(Supplied material begins)
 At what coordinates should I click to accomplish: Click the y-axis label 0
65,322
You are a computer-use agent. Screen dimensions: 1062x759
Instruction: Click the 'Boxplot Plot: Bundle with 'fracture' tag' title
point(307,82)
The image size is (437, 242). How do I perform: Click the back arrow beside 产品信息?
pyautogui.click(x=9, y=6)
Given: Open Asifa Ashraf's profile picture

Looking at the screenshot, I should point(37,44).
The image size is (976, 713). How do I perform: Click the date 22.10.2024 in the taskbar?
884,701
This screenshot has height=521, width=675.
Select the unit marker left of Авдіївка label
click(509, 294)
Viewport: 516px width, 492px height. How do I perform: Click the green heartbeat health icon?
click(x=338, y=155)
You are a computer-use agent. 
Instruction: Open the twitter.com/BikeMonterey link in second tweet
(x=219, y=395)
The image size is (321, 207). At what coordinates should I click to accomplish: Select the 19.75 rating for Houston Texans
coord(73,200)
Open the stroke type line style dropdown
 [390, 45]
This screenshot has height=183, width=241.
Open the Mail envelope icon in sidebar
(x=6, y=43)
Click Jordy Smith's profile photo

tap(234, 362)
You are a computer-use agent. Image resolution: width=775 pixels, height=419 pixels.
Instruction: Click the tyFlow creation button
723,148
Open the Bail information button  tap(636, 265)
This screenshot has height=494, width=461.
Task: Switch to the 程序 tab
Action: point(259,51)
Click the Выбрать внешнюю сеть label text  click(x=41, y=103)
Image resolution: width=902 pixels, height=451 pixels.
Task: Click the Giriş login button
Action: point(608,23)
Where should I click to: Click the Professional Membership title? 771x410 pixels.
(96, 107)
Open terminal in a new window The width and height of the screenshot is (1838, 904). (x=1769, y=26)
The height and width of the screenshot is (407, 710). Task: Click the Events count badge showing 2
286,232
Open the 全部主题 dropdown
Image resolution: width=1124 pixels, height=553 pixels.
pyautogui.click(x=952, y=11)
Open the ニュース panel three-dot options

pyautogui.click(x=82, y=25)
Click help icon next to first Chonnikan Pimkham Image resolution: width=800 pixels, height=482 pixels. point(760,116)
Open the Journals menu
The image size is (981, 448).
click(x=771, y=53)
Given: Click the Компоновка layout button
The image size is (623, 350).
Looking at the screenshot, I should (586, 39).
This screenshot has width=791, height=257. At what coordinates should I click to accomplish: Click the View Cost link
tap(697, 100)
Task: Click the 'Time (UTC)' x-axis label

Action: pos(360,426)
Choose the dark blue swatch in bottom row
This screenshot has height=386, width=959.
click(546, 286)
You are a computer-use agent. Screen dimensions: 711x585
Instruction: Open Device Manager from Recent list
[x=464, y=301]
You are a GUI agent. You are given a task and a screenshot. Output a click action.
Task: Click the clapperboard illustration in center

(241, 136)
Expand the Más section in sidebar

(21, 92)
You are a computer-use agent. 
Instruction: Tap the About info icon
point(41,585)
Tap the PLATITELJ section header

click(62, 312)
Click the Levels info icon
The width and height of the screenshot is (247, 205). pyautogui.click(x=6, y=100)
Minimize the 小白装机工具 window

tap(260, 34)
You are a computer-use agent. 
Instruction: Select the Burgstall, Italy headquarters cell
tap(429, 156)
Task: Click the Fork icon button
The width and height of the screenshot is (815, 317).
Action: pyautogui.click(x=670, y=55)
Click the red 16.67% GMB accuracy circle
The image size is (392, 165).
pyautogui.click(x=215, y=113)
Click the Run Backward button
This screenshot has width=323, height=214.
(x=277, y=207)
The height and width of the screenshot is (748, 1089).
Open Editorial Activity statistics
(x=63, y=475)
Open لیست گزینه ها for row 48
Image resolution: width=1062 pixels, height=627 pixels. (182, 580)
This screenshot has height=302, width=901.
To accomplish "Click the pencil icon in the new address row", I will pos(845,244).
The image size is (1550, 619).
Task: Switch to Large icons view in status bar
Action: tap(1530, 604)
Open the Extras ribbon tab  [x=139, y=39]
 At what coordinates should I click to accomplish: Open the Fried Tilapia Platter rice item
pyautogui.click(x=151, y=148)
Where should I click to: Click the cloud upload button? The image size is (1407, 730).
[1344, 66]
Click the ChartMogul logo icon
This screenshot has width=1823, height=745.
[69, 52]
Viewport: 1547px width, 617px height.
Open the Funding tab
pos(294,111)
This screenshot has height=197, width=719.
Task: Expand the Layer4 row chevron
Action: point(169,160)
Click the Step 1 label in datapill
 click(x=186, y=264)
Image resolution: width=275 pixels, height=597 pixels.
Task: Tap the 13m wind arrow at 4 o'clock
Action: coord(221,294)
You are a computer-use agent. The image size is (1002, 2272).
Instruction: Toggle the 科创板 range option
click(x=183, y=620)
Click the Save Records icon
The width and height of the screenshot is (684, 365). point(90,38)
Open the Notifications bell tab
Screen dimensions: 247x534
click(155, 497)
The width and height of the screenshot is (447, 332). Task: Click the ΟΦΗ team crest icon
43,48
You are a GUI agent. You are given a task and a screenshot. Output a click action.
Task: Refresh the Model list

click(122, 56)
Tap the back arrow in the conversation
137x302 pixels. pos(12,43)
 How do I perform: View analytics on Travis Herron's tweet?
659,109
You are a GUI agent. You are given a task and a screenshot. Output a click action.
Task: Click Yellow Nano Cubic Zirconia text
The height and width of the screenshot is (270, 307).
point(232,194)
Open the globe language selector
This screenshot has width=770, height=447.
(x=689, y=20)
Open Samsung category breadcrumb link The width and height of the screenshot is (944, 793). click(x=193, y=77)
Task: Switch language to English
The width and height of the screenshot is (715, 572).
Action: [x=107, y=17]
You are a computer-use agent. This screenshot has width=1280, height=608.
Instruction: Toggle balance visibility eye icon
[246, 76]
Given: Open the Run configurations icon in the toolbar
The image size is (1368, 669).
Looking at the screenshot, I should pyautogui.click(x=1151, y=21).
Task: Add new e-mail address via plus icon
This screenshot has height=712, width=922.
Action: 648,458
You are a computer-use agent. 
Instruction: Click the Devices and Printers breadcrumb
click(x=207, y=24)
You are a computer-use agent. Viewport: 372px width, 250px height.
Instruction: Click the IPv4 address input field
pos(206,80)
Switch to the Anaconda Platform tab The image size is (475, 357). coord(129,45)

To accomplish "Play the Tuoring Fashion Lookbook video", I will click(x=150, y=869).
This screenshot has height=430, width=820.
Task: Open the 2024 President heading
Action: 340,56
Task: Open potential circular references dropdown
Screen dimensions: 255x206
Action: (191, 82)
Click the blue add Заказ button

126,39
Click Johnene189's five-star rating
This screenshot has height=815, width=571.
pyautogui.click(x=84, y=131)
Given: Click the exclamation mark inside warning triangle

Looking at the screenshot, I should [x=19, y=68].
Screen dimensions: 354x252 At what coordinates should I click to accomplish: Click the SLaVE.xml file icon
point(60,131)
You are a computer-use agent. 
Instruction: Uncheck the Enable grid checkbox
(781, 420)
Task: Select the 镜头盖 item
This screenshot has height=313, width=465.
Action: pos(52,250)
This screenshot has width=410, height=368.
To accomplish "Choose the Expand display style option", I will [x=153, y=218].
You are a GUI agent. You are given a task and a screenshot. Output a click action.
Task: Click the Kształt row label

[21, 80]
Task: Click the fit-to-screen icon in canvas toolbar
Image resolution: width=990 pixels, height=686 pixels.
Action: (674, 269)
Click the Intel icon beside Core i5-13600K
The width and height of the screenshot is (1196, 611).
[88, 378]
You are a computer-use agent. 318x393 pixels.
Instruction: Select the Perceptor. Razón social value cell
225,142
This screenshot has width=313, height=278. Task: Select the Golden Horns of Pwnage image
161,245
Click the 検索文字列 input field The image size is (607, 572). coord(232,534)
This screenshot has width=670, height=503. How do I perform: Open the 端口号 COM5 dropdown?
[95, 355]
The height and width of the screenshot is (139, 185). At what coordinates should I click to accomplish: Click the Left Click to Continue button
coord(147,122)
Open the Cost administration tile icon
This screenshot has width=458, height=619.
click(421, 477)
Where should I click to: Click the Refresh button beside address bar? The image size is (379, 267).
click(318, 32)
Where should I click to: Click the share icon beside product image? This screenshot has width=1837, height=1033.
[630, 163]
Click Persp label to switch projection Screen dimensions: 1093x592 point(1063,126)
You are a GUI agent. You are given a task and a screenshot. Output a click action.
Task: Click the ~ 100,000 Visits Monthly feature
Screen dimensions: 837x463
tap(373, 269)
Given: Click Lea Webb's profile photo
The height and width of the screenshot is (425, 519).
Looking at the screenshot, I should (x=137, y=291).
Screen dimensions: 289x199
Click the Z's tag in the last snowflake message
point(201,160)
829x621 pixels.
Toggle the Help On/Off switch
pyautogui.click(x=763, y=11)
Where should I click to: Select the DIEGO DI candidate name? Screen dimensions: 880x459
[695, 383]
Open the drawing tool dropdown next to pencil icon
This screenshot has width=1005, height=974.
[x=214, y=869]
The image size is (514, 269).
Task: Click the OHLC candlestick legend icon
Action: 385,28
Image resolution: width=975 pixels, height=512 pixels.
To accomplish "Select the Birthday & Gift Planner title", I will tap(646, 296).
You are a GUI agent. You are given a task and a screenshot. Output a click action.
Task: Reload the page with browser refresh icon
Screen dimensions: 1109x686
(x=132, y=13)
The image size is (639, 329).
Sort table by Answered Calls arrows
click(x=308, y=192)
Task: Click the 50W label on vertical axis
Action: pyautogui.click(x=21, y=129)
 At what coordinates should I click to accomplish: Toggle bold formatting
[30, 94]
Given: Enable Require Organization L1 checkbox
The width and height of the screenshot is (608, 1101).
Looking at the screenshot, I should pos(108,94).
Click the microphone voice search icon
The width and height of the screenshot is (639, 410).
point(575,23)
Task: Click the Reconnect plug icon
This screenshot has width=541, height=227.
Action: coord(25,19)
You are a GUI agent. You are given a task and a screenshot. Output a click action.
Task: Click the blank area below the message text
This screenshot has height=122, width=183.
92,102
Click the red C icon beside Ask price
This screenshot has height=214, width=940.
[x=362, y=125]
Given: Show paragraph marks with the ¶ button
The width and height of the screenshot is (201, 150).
(Supplied material ends)
Exercise goal: With the line containing "Given: Show paragraph marks with the ¶ button" as the start and the last line of the entries as the end, print that whole span exactly.

Task solution:
Given: Show paragraph marks with the ¶ button
The width and height of the screenshot is (201, 150).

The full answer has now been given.